Work request — What follows is data; output all of it exactly as given.

(The records)

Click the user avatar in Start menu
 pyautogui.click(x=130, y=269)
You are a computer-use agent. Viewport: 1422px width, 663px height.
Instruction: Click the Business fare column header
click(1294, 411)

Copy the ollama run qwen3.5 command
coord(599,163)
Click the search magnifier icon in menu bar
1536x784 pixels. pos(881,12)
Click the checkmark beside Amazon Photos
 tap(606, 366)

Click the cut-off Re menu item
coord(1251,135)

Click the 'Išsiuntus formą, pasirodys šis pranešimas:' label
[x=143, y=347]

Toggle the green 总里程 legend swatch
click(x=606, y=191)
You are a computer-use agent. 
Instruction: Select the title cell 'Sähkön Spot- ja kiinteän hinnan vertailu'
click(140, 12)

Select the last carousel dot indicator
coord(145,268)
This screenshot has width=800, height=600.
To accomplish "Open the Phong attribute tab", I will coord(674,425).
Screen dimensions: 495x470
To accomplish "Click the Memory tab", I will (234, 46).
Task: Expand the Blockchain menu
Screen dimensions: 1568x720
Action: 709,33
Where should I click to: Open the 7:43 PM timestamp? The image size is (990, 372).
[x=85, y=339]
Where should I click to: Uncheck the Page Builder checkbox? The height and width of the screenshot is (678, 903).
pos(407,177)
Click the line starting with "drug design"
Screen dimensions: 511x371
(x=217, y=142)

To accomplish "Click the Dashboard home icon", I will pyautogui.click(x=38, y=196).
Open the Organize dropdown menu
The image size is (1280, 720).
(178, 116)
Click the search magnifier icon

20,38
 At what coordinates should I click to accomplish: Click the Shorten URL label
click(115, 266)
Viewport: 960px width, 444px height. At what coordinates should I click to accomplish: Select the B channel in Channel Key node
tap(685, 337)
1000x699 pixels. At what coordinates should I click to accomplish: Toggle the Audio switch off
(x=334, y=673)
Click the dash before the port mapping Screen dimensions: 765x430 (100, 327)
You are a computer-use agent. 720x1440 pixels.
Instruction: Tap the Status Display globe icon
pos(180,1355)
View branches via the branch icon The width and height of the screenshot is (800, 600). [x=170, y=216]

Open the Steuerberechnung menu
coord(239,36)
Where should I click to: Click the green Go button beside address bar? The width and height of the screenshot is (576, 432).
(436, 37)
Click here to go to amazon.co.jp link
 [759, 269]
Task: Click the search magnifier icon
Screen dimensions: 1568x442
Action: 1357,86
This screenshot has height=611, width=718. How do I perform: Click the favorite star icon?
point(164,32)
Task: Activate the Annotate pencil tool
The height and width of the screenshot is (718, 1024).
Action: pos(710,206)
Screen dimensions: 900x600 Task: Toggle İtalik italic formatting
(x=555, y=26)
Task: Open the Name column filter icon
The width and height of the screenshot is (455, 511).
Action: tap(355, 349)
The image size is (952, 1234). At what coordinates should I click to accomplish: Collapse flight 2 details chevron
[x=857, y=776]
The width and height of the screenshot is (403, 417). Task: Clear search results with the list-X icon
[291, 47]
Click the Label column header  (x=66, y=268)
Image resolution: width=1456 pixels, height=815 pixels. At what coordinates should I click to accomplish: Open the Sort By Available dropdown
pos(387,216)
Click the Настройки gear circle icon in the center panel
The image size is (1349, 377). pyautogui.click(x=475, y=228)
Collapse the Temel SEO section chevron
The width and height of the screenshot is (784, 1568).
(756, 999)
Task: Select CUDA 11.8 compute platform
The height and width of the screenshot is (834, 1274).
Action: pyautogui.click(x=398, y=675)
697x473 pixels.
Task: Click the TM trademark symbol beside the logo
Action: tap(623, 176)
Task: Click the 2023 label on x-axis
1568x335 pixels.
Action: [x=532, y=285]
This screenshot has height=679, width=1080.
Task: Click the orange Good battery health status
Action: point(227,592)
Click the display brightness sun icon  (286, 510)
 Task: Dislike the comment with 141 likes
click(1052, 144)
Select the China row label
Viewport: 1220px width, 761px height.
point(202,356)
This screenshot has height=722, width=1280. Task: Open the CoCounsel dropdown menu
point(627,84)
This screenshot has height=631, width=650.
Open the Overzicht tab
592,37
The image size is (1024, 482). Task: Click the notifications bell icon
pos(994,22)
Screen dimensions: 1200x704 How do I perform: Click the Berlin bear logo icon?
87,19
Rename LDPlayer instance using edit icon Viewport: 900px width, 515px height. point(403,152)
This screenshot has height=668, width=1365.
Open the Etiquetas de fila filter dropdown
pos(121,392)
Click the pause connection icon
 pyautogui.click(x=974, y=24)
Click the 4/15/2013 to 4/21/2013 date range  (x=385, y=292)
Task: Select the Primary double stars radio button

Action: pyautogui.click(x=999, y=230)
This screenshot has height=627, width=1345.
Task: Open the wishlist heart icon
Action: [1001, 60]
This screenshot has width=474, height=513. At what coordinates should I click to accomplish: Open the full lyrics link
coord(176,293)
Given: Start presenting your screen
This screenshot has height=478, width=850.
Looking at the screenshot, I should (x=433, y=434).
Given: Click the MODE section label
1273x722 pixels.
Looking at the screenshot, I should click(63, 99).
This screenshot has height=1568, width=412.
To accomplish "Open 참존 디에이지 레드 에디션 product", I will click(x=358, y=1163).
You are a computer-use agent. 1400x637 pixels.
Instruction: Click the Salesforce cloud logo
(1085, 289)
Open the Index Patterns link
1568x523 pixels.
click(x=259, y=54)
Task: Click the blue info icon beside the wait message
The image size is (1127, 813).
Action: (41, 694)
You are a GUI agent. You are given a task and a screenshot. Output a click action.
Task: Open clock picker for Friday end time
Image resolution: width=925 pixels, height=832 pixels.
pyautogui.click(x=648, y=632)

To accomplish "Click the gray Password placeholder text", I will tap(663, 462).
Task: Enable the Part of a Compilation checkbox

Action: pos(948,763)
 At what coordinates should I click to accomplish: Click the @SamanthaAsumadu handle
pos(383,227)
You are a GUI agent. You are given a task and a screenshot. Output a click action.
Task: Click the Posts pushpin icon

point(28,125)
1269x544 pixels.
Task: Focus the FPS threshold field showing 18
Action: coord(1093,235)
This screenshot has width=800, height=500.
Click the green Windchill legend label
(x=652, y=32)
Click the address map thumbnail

(End The records)

Answer —
Click the user avatar in Start menu
 pyautogui.click(x=130, y=269)
You are a computer-use agent. Viewport: 1422px width, 663px height.
Instruction: Click the Business fare column header
click(1294, 411)

Copy the ollama run qwen3.5 command
coord(599,163)
Click the search magnifier icon in menu bar
1536x784 pixels. pos(881,12)
Click the checkmark beside Amazon Photos
 tap(606, 366)

Click the cut-off Re menu item
coord(1251,135)

Click the 'Išsiuntus formą, pasirodys šis pranešimas:' label
[x=143, y=347]

Toggle the green 总里程 legend swatch
click(x=606, y=191)
You are a computer-use agent. 
Instruction: Select the title cell 'Sähkön Spot- ja kiinteän hinnan vertailu'
click(140, 12)

Select the last carousel dot indicator
coord(145,268)
This screenshot has width=800, height=600.
To accomplish "Open the Phong attribute tab", I will coord(674,425).
Screen dimensions: 495x470
To accomplish "Click the Memory tab", I will (234, 46).
Task: Expand the Blockchain menu
Screen dimensions: 1568x720
Action: 709,33
Where should I click to: Open the 7:43 PM timestamp? The image size is (990, 372).
[x=85, y=339]
Where should I click to: Uncheck the Page Builder checkbox? The height and width of the screenshot is (678, 903).
pos(407,177)
Click the line starting with "drug design"
Screen dimensions: 511x371
(x=217, y=142)

To accomplish "Click the Dashboard home icon", I will pyautogui.click(x=38, y=196).
Open the Organize dropdown menu
The image size is (1280, 720).
(178, 116)
Click the search magnifier icon

20,38
 At what coordinates should I click to accomplish: Click the Shorten URL label
click(115, 266)
Viewport: 960px width, 444px height. At what coordinates should I click to accomplish: Select the B channel in Channel Key node
tap(685, 337)
1000x699 pixels. At what coordinates should I click to accomplish: Toggle the Audio switch off
(x=334, y=673)
Click the dash before the port mapping Screen dimensions: 765x430 (100, 327)
You are a computer-use agent. 720x1440 pixels.
Instruction: Tap the Status Display globe icon
pos(180,1355)
View branches via the branch icon The width and height of the screenshot is (800, 600). [x=170, y=216]

Open the Steuerberechnung menu
coord(239,36)
Where should I click to: Click the green Go button beside address bar? The width and height of the screenshot is (576, 432).
(436, 37)
Click here to go to amazon.co.jp link
 [759, 269]
Task: Click the search magnifier icon
Screen dimensions: 1568x442
Action: 1357,86
This screenshot has height=611, width=718. How do I perform: Click the favorite star icon?
point(164,32)
Task: Activate the Annotate pencil tool
The height and width of the screenshot is (718, 1024).
Action: pos(710,206)
Screen dimensions: 900x600 Task: Toggle İtalik italic formatting
(x=555, y=26)
Task: Open the Name column filter icon
The width and height of the screenshot is (455, 511).
Action: tap(355, 349)
The image size is (952, 1234). At what coordinates should I click to accomplish: Collapse flight 2 details chevron
[x=857, y=776]
The width and height of the screenshot is (403, 417). Task: Clear search results with the list-X icon
[291, 47]
Click the Label column header  (x=66, y=268)
Image resolution: width=1456 pixels, height=815 pixels. At what coordinates should I click to accomplish: Open the Sort By Available dropdown
pos(387,216)
Click the Настройки gear circle icon in the center panel
The image size is (1349, 377). pyautogui.click(x=475, y=228)
Collapse the Temel SEO section chevron
The width and height of the screenshot is (784, 1568).
(756, 999)
Task: Select CUDA 11.8 compute platform
The height and width of the screenshot is (834, 1274).
Action: pyautogui.click(x=398, y=675)
697x473 pixels.
Task: Click the TM trademark symbol beside the logo
Action: tap(623, 176)
Task: Click the 2023 label on x-axis
1568x335 pixels.
Action: [x=532, y=285]
This screenshot has height=679, width=1080.
Task: Click the orange Good battery health status
Action: point(227,592)
Click the display brightness sun icon  (286, 510)
 Task: Dislike the comment with 141 likes
click(1052, 144)
Select the China row label
Viewport: 1220px width, 761px height.
point(202,356)
This screenshot has height=722, width=1280. Task: Open the CoCounsel dropdown menu
point(627,84)
This screenshot has height=631, width=650.
Open the Overzicht tab
592,37
The image size is (1024, 482). Task: Click the notifications bell icon
pos(994,22)
Screen dimensions: 1200x704 How do I perform: Click the Berlin bear logo icon?
87,19
Rename LDPlayer instance using edit icon Viewport: 900px width, 515px height. point(403,152)
This screenshot has height=668, width=1365.
Open the Etiquetas de fila filter dropdown
pos(121,392)
Click the pause connection icon
 pyautogui.click(x=974, y=24)
Click the 4/15/2013 to 4/21/2013 date range  (x=385, y=292)
Task: Select the Primary double stars radio button

Action: pyautogui.click(x=999, y=230)
This screenshot has height=627, width=1345.
Task: Open the wishlist heart icon
Action: [1001, 60]
This screenshot has width=474, height=513. At what coordinates should I click to accomplish: Open the full lyrics link
coord(176,293)
Given: Start presenting your screen
This screenshot has height=478, width=850.
Looking at the screenshot, I should (x=433, y=434).
Given: Click the MODE section label
1273x722 pixels.
Looking at the screenshot, I should click(63, 99).
This screenshot has height=1568, width=412.
To accomplish "Open 참존 디에이지 레드 에디션 product", I will click(x=358, y=1163).
You are a computer-use agent. 1400x637 pixels.
Instruction: Click the Salesforce cloud logo
(1085, 289)
Open the Index Patterns link
1568x523 pixels.
click(x=259, y=54)
Task: Click the blue info icon beside the wait message
The image size is (1127, 813).
Action: (41, 694)
You are a GUI agent. You are given a task and a screenshot. Output a click action.
Task: Open clock picker for Friday end time
Image resolution: width=925 pixels, height=832 pixels.
pyautogui.click(x=648, y=632)

To accomplish "Click the gray Password placeholder text", I will tap(663, 462).
Task: Enable the Part of a Compilation checkbox

Action: pos(948,763)
 At what coordinates should I click to accomplish: Click the @SamanthaAsumadu handle
pos(383,227)
You are a GUI agent. You are given a task and a screenshot. Output a click action.
Task: Click the Posts pushpin icon

point(28,125)
1269x544 pixels.
Task: Focus the FPS threshold field showing 18
Action: coord(1093,235)
This screenshot has width=800, height=500.
Click the green Windchill legend label
(x=652, y=32)
Click the address map thumbnail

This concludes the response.